[Text and element pointing rows]
============================================================

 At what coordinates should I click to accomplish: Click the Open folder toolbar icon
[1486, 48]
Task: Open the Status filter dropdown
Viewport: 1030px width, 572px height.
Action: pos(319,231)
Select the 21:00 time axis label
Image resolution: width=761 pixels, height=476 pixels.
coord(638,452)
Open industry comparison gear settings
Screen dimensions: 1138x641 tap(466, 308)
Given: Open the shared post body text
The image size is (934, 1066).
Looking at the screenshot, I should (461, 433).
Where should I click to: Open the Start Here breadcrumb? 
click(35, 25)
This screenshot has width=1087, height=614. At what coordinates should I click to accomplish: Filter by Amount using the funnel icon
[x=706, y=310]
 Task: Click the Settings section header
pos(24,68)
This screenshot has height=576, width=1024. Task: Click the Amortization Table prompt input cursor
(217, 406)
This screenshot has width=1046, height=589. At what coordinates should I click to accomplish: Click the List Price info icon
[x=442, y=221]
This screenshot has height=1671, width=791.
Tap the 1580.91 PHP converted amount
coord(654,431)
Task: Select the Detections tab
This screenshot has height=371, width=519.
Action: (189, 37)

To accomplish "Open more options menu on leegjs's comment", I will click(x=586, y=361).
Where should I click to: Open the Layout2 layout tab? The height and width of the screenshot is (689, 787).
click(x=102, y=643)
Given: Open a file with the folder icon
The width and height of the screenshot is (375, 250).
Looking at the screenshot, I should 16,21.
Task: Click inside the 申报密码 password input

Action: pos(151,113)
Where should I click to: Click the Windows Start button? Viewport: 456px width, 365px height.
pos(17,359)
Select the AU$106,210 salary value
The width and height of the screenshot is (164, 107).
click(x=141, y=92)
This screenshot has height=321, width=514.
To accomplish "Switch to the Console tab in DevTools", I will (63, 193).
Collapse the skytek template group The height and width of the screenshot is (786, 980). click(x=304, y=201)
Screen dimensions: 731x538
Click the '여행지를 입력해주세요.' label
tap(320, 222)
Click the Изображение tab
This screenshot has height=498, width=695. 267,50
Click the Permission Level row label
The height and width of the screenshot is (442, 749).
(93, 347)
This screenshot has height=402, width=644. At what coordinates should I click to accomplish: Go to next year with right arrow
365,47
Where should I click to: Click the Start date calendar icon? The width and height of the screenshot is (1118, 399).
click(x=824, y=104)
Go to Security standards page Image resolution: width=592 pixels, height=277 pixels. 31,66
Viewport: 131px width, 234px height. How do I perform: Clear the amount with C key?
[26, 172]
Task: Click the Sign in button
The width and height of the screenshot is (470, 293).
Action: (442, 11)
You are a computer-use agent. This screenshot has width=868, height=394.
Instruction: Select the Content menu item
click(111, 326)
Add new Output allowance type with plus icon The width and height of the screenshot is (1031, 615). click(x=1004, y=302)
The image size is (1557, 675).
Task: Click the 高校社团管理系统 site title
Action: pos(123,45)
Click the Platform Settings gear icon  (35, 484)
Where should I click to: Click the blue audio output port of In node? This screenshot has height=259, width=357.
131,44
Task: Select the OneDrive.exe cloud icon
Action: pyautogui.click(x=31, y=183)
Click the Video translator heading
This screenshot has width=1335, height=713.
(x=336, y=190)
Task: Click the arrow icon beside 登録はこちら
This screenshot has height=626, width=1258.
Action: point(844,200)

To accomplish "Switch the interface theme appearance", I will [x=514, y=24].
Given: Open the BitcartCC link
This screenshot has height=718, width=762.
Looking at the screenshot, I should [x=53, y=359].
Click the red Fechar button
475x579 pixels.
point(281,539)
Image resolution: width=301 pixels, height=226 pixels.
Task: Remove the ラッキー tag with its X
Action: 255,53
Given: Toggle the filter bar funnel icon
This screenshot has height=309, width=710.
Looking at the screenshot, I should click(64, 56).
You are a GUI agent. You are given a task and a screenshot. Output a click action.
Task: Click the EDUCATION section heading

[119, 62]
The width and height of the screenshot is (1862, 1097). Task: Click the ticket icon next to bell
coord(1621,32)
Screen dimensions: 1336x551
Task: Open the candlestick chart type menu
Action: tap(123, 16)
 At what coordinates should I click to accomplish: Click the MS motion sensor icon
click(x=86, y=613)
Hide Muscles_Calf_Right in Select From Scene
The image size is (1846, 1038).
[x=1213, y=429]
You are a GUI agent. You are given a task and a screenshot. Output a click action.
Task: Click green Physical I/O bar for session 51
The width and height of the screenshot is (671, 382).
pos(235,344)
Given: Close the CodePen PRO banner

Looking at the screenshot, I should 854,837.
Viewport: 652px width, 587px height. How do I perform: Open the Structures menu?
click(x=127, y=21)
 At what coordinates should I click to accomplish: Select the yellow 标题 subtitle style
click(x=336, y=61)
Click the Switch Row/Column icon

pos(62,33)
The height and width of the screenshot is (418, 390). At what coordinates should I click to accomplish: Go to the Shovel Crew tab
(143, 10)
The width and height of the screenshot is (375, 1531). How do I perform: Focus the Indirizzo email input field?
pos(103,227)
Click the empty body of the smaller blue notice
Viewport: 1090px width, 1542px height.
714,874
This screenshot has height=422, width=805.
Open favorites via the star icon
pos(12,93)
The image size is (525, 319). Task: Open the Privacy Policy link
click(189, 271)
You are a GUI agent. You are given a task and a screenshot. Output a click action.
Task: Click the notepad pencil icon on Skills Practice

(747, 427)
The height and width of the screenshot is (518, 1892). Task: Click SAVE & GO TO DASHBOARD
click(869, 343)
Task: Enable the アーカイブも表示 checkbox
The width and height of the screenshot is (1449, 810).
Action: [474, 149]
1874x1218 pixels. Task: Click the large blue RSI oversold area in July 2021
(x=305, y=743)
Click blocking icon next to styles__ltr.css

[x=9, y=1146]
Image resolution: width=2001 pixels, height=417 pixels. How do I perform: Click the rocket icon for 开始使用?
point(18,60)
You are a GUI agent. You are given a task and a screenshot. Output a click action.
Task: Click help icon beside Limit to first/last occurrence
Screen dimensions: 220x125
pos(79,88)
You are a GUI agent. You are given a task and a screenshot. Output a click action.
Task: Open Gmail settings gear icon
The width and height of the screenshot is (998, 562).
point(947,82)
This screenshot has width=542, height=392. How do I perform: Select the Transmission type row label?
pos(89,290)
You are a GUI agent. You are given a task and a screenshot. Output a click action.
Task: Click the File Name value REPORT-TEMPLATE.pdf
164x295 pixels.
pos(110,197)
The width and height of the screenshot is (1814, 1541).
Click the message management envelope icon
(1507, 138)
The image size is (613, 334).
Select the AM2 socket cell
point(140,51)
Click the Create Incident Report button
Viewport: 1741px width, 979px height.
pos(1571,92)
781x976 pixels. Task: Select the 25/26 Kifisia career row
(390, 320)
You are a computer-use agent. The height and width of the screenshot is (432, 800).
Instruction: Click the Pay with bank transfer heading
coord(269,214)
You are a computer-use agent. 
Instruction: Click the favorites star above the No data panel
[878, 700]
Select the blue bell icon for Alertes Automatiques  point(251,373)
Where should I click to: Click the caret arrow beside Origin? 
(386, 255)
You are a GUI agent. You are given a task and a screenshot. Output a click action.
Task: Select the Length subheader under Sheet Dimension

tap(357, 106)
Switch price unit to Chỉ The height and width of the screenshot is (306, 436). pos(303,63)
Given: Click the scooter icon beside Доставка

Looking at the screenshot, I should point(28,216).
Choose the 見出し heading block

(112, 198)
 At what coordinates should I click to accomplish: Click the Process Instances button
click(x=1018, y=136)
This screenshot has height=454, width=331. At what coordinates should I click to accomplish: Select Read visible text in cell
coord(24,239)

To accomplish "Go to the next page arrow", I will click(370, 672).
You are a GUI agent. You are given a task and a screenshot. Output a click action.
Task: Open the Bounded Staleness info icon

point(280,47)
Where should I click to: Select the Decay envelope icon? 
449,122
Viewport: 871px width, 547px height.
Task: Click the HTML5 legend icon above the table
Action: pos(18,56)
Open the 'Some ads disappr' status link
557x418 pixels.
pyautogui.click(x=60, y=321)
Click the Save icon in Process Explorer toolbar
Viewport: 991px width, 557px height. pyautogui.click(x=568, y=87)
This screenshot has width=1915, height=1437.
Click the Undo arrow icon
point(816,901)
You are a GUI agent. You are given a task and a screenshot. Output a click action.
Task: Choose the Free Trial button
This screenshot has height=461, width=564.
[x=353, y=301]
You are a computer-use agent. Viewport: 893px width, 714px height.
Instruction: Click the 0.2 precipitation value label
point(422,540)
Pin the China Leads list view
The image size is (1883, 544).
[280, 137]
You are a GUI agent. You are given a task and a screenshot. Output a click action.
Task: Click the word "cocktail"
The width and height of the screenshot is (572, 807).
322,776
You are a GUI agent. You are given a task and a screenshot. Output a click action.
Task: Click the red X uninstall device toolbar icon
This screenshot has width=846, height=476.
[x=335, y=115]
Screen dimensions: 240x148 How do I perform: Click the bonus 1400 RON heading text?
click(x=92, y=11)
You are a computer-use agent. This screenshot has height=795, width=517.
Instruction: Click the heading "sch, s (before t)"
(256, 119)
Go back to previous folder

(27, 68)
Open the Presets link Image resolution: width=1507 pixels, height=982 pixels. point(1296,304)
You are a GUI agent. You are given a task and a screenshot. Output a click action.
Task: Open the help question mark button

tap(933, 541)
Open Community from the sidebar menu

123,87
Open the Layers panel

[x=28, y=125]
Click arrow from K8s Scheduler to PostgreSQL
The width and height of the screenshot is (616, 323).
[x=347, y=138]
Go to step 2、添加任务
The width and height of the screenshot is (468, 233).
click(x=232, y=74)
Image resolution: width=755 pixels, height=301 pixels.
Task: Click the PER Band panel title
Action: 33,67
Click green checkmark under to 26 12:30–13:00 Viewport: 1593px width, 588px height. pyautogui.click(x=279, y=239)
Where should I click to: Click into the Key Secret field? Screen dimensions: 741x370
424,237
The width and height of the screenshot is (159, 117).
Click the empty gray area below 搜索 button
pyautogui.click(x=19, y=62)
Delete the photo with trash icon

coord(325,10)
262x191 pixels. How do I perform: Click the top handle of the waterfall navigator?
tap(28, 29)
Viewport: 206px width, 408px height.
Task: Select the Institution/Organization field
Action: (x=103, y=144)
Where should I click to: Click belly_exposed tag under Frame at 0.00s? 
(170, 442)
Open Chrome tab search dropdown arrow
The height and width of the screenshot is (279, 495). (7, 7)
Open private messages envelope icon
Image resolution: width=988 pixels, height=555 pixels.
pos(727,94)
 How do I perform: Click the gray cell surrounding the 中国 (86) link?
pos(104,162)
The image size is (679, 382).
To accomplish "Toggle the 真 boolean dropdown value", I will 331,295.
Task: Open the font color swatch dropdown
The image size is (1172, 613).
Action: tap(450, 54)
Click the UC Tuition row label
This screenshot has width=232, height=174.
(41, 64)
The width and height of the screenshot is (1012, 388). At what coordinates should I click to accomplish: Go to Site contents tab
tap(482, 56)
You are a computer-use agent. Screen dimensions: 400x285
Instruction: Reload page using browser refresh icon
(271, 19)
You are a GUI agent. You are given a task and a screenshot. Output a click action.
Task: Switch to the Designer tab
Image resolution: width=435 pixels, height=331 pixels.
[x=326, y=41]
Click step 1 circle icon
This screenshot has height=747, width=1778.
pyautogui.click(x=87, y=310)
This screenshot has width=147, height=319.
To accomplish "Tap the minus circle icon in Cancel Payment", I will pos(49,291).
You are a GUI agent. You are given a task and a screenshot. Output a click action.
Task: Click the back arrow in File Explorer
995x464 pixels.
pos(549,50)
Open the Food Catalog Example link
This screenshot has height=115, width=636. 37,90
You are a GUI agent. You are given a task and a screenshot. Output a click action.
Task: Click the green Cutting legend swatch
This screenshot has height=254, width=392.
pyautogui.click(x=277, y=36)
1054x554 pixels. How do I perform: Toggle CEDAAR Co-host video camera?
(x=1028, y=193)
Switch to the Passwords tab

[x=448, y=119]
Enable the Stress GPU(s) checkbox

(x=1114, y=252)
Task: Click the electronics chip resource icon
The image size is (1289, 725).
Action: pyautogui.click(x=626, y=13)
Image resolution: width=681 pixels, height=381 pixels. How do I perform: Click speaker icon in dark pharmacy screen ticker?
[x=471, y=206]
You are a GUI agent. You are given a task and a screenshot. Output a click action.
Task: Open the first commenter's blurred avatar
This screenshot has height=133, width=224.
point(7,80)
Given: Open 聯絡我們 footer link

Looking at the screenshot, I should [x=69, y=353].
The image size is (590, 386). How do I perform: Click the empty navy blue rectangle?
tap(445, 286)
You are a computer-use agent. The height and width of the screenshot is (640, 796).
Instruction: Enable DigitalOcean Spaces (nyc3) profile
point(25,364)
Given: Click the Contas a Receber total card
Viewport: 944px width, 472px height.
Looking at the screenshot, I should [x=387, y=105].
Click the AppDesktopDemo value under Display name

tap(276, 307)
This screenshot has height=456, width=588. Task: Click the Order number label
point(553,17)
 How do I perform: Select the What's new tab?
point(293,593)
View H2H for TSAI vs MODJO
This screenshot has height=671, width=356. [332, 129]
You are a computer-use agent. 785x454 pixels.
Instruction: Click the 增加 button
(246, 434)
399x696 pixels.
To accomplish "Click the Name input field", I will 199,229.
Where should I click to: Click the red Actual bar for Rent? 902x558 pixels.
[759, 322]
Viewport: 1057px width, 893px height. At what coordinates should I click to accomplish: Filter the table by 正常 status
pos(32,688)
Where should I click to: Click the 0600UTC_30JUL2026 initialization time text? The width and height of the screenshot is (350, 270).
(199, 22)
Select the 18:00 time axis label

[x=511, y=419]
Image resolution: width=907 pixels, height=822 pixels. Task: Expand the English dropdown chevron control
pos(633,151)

============================================================

__Stated task__
Please reproduce the rows above verbatim, starting at the line that contains "Screen dimensions: 240x148" and ending at the line that contains "Click green checkmark", with both of those lines included.

__Answer to the task__
Screen dimensions: 240x148 How do I perform: Click the bonus 1400 RON heading text?
click(x=92, y=11)
You are a computer-use agent. This screenshot has height=795, width=517.
Instruction: Click the heading "sch, s (before t)"
(256, 119)
Go back to previous folder

(27, 68)
Open the Presets link Image resolution: width=1507 pixels, height=982 pixels. point(1296,304)
You are a GUI agent. You are given a task and a screenshot. Output a click action.
Task: Open the help question mark button

tap(933, 541)
Open Community from the sidebar menu

123,87
Open the Layers panel

[x=28, y=125]
Click arrow from K8s Scheduler to PostgreSQL
The width and height of the screenshot is (616, 323).
[x=347, y=138]
Go to step 2、添加任务
The width and height of the screenshot is (468, 233).
click(x=232, y=74)
Image resolution: width=755 pixels, height=301 pixels.
Task: Click the PER Band panel title
Action: 33,67
Click green checkmark under to 26 12:30–13:00 Viewport: 1593px width, 588px height. pyautogui.click(x=279, y=239)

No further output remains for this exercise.